Power Analysis¶
- hypotestx.power.sample_size.n_ttest_two_sample(effect_size: float, alpha: float = 0.05, power: float = 0.8, alternative: str = 'two-sided') int[source]¶
Minimum n per group (balanced) for an independent-samples t-test.
- Parameters:
effect_size (Cohen's d)
alpha (Type I error rate)
power (desired power)
alternative ('two-sided', 'greater', or 'less')
- Returns:
int
- Return type:
minimum n per group; total N = 2 * returned value
- hypotestx.power.analysis.power_ttest_two_sample(effect_size: float, n1: int, n2: int | None = None, alpha: float = 0.05, alternative: str = 'two-sided') float[source]¶
Post-hoc power for an independent-samples t-test.
- Parameters:
effect_size (Cohen's d ((mean1 - mean2) / pooled_sigma))
n1 (first group size)
n2 (second group size (default = n1, i.e. balanced design))
alpha (significance level)
alternative ('two-sided', 'greater', or 'less')
- Returns:
float
- Return type:
estimated statistical power (0..1)
Notes
NCP = d * sqrt(n1*n2/(n1+n2)).
Functions Reference¶
n_ttest_two_sample¶
Calculate the required sample size per group to detect a given effect size at the desired power level for an independent two-sample t-test.
import hypotestx as hx
# Medium effect, standard alpha, 80% power
n = hx.n_ttest_two_sample(effect_size=0.5, alpha=0.05, power=0.8)

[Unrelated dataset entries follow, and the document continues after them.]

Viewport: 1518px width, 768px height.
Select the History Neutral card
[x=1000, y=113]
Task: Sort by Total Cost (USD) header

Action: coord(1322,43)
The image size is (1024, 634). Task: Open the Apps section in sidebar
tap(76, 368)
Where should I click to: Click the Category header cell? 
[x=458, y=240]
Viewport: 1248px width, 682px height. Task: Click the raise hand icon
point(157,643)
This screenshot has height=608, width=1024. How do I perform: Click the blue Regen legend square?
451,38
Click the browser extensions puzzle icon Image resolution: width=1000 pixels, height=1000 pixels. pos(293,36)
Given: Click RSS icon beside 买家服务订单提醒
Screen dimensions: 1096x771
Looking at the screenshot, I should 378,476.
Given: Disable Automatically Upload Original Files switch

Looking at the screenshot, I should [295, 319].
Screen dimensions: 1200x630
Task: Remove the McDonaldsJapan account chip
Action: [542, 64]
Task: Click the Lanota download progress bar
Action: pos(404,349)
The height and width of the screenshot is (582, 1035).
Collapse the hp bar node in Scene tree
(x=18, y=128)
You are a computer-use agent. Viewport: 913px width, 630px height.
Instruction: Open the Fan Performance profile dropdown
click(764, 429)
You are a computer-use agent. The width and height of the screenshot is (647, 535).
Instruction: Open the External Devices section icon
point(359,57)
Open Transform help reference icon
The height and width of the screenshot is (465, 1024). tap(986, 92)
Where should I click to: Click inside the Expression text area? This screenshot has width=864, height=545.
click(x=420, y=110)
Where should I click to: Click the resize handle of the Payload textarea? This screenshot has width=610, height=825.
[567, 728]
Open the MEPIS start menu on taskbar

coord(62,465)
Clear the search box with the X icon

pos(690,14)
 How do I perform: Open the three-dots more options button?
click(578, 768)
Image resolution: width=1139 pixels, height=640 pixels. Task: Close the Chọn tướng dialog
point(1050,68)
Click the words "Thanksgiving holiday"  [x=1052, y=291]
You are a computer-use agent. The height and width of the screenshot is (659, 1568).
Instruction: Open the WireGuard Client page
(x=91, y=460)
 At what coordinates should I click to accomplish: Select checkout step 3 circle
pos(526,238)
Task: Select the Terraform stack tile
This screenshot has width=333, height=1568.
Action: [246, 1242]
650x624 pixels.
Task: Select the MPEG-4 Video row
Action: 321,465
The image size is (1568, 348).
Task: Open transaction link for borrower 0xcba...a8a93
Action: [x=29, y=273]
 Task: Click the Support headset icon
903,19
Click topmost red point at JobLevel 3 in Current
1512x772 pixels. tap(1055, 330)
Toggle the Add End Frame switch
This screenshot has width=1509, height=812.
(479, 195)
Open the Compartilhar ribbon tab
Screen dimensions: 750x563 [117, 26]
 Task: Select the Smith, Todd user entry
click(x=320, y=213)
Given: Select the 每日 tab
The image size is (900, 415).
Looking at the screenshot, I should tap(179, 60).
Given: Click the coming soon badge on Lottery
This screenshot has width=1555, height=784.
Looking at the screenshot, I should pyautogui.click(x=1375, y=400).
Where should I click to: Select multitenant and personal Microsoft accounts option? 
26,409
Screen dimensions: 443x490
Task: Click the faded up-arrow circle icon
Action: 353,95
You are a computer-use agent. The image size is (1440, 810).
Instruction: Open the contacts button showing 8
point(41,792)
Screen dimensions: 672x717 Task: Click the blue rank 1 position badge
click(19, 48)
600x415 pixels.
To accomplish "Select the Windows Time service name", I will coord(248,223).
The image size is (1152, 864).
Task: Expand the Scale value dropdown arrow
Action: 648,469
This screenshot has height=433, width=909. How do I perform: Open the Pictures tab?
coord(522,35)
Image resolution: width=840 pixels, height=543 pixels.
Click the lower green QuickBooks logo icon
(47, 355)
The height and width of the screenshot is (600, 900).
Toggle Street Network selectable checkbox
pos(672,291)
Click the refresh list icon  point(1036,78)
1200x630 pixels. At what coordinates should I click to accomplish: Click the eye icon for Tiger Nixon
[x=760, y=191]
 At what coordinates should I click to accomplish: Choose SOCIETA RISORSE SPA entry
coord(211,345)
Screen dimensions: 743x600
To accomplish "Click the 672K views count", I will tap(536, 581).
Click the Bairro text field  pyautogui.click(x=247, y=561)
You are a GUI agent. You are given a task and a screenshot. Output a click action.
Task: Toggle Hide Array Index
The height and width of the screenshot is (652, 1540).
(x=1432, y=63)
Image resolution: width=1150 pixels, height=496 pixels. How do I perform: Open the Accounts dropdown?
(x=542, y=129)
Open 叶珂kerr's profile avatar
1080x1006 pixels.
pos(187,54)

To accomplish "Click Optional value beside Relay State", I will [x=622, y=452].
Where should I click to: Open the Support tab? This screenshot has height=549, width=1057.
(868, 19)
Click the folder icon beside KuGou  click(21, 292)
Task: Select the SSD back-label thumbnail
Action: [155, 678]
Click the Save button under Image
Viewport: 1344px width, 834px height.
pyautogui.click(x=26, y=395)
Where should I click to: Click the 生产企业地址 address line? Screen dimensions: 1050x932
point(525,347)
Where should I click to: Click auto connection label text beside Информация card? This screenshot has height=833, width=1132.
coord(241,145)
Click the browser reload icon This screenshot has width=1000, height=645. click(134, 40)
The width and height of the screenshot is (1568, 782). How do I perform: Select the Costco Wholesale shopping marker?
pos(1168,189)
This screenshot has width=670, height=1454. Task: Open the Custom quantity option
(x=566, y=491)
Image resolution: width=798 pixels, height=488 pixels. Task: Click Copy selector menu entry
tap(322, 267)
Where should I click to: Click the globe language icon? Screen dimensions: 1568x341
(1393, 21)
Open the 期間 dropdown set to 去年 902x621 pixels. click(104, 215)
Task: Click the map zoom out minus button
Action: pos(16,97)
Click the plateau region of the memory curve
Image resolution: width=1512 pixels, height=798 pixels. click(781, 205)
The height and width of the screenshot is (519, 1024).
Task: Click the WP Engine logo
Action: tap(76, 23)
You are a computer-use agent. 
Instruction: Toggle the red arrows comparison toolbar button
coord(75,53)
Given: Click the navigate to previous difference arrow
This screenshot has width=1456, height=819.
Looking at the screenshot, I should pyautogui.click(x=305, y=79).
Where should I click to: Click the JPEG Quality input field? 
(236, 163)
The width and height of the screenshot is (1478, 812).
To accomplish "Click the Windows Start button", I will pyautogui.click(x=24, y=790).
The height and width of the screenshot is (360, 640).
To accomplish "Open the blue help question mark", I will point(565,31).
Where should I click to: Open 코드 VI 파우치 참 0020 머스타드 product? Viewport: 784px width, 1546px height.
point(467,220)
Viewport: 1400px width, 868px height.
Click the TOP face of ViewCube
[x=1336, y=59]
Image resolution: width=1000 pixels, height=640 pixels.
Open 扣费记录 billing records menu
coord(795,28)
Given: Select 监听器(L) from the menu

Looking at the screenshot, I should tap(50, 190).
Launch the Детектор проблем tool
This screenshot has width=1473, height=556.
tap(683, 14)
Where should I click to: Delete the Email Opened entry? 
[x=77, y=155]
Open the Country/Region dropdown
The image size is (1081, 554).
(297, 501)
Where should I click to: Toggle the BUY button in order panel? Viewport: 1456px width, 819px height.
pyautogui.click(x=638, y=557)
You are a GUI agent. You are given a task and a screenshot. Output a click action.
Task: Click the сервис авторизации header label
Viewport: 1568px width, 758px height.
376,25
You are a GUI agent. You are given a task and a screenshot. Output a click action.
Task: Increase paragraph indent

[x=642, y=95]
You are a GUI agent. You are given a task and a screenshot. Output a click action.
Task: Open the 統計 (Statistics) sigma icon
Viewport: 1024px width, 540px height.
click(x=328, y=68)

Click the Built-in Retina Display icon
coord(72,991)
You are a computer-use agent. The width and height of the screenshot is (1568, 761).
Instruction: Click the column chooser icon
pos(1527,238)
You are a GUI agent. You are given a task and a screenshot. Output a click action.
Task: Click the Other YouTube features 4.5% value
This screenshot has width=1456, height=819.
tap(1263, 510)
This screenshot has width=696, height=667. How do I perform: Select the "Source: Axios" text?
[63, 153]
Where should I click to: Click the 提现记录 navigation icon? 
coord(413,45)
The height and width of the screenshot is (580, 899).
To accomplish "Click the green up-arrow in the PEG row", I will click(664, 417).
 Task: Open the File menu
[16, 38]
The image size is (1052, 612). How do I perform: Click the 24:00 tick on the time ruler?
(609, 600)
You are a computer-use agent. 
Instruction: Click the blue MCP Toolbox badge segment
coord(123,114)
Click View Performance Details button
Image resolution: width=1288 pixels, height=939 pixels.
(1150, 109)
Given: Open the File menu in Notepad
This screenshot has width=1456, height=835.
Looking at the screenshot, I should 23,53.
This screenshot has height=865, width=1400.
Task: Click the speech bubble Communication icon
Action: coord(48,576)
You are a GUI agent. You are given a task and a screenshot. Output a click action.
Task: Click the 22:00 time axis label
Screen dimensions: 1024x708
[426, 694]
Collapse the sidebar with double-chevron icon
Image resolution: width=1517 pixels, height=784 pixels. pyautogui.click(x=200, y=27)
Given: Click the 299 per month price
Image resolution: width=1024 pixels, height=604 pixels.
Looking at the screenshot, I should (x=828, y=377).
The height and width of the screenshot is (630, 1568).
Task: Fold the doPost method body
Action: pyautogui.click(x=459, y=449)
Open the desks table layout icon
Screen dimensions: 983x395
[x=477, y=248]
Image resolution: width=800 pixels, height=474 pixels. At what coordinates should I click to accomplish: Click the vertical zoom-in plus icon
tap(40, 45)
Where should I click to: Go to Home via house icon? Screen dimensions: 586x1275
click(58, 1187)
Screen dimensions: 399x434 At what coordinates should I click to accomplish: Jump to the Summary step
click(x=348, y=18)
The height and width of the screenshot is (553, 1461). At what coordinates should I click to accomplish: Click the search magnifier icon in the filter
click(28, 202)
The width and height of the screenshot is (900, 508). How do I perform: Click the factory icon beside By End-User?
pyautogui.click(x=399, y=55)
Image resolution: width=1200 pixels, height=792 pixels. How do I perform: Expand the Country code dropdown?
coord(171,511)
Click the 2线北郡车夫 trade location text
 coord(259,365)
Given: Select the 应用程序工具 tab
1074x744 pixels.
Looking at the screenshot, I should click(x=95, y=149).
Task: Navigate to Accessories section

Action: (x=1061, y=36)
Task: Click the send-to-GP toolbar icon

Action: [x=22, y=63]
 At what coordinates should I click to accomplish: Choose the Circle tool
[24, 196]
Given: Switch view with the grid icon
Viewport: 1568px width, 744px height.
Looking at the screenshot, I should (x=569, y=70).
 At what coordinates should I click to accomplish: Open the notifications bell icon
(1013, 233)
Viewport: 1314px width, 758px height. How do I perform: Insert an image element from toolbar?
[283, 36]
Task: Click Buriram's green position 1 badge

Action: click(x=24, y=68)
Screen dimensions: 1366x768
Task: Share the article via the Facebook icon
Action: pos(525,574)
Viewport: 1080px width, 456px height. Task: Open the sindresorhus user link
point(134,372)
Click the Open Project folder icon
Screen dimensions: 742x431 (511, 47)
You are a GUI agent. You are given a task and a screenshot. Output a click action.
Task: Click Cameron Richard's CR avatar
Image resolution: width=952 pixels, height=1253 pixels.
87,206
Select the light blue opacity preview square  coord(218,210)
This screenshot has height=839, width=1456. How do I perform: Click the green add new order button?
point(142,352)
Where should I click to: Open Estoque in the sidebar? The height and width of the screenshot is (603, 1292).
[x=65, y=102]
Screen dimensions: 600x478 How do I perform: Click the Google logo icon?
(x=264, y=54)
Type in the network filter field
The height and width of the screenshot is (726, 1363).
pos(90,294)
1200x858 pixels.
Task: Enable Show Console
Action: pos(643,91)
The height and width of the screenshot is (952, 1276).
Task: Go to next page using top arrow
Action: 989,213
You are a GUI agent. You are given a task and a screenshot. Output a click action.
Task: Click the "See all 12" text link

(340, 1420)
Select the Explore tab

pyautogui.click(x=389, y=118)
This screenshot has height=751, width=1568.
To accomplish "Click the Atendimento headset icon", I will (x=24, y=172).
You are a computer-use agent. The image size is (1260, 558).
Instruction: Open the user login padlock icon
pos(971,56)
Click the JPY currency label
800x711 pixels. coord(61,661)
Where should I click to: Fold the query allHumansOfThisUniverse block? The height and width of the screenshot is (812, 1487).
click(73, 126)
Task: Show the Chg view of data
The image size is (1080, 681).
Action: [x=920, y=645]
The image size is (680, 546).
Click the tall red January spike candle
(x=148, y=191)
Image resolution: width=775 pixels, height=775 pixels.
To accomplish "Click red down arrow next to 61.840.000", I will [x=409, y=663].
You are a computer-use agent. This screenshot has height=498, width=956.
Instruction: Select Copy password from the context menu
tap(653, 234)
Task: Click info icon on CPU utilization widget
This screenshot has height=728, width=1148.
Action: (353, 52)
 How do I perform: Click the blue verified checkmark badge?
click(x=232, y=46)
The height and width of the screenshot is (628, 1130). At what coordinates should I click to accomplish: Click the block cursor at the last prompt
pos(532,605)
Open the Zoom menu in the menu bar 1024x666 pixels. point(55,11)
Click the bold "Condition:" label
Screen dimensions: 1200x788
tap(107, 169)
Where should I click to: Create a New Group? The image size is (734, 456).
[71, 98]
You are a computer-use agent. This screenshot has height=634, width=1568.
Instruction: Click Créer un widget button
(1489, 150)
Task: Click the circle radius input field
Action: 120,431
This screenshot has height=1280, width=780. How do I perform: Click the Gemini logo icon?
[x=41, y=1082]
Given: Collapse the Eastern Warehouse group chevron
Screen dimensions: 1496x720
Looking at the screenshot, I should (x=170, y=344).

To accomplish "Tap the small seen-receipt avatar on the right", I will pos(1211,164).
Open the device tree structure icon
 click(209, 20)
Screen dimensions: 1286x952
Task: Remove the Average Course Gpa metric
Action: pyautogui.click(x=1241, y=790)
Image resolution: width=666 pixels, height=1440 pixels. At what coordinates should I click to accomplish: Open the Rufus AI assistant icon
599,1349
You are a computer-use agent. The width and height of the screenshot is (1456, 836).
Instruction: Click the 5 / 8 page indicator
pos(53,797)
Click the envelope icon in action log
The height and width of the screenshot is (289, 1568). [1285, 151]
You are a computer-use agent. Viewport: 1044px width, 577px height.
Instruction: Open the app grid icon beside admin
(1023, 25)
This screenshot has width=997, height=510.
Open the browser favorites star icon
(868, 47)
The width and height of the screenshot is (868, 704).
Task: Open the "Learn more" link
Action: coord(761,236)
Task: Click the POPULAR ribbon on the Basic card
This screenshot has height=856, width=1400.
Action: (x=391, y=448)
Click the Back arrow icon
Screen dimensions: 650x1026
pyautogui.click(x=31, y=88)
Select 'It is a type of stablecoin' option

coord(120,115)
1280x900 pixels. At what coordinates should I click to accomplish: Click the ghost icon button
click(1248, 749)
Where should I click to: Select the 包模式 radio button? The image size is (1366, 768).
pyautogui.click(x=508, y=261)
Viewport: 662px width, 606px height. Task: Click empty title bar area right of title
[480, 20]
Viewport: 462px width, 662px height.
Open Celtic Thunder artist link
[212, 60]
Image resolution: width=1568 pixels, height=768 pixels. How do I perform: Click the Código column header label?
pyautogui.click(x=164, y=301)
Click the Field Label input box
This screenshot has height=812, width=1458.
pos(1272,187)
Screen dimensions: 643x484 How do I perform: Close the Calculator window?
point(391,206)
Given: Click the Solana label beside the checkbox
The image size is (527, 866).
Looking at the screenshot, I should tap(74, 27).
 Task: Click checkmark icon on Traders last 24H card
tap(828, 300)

print(f"Required n per group: {n}") # 64
# Small effect, 90% power
n = hx.n_ttest_two_sample(effect_size=0.2, alpha=0.05, power=0.9)
power_ttest_two_sample¶
Compute the achieved power for a two-sample t-test given the observed effect size and sample sizes.
pow_result = hx.power_ttest_two_sample(
effect_size=0.4,
n1=30,
n2=30,
alpha=0.05,
)
print(f"Achieved power: {pow_result.power:.2f}")